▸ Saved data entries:
*** Begin section ***
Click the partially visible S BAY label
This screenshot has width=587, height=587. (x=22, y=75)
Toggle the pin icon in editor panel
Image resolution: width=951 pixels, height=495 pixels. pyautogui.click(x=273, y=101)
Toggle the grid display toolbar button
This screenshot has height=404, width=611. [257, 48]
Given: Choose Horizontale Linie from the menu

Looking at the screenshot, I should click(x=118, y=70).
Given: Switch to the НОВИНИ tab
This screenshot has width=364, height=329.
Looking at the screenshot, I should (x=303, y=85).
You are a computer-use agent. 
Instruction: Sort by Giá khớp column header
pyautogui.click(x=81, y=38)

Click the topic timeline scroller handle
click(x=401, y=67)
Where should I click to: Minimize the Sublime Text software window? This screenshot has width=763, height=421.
*** End section ***
*** Begin section ***
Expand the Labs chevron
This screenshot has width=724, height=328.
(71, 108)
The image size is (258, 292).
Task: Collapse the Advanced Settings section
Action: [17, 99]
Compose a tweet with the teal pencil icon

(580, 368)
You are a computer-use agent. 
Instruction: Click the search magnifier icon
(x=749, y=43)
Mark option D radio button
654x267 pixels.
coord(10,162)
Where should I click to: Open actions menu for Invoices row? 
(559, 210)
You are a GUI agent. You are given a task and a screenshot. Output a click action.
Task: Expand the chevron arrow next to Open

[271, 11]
*** End section ***
▸ Instructions to follow: Scan the lines above for "Click the partially visible S BAY label" and for "Given: Switch to the НОВИНИ tab". Repeat exactly the line holding each of them and every line in between.

▸ Exercise response:
Click the partially visible S BAY label
This screenshot has width=587, height=587. (x=22, y=75)
Toggle the pin icon in editor panel
Image resolution: width=951 pixels, height=495 pixels. pyautogui.click(x=273, y=101)
Toggle the grid display toolbar button
This screenshot has height=404, width=611. [257, 48]
Given: Choose Horizontale Linie from the menu

Looking at the screenshot, I should click(x=118, y=70).
Given: Switch to the НОВИНИ tab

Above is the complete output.